Introduction: This poster presentations reports on preliminary findings of a small-scale rurally-located study. This study aimed to explore the influence of demographic and clinical factors, as well as genetic mutations, on lung cancer patient survival among a patient population.
Methods: We conducted a retrospective study including 99 patients with different lung cancer types and stages, located in a rural area. Treatment options such as immunotherapy, chemotherapy, and radiotherapy, with or without combinations, were analyzed. We investigated the effect of factors like gender, Charlson Comorbidity Index (CCI) scores, postal code, cancer stage, treatment type, complications, and genetic mutations (EGFR, ALK, ROS-1, PDL-1, and KRAS) on survival.
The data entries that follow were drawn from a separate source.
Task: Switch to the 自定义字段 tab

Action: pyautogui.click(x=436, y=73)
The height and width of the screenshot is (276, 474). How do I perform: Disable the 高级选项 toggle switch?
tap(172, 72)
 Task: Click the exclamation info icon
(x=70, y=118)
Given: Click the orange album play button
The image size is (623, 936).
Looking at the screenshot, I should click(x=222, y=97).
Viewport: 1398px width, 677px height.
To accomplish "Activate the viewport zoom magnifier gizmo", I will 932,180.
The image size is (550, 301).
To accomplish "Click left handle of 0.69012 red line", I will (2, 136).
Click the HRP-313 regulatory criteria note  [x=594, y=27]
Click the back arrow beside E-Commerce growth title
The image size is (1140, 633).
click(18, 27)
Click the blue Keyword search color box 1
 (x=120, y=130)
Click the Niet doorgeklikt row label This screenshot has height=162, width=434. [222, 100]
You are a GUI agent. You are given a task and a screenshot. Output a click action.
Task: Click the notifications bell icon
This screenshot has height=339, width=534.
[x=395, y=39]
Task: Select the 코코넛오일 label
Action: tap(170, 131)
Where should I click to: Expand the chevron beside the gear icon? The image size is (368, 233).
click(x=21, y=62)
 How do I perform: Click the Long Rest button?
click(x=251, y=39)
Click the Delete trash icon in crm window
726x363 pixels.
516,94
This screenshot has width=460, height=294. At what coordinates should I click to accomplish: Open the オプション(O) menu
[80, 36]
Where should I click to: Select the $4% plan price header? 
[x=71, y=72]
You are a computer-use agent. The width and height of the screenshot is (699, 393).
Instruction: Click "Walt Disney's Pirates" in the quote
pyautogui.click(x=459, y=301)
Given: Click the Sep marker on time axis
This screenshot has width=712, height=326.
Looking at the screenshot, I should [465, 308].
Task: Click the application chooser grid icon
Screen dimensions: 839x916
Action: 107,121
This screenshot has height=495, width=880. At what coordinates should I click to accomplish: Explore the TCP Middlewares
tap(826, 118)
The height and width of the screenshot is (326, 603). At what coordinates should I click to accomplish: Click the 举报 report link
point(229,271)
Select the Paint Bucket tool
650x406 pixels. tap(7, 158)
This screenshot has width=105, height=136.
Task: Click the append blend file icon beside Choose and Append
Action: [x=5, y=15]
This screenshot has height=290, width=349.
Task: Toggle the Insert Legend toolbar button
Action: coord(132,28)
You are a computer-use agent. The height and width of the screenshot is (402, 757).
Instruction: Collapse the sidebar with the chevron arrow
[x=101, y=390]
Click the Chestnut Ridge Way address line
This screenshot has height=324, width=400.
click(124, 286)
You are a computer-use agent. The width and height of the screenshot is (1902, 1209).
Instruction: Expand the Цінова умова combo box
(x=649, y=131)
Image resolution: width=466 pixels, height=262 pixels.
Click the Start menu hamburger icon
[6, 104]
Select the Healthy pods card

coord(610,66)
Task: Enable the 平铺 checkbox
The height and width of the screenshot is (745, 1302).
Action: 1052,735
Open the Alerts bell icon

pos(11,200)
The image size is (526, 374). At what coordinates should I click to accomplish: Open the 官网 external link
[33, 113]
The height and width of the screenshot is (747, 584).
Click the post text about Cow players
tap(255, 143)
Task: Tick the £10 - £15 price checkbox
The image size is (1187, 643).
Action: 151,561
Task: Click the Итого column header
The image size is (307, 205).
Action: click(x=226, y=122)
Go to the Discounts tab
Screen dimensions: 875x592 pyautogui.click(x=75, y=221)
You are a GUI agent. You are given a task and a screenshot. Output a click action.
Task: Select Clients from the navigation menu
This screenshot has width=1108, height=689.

Results: Significant differences in survival were observed based on gender and CCI scores, with female patients surviving longer and lower CCI scores linked to increased survival times. No significant associations were found between survival and postal code, cancer stage, treatment type, or complications. PDL-1 status significantly affected lung cancer type but not survival, while other genetic mutations showed no significant influence on survival, cancer stage, or comorbidities.
Discussion & Conclusion: Our study underlines the impact of gender and comorbidity on lung cancer patient survival and emphasizes the importance of considering these factors in clinical decision-making and future research. Further investigation of genetic mutations' effect on survival in larger cohorts is needed to provide stronger evidence for personalized treatment strategies, and to understand the potential of such approaches in rural patient cohorts.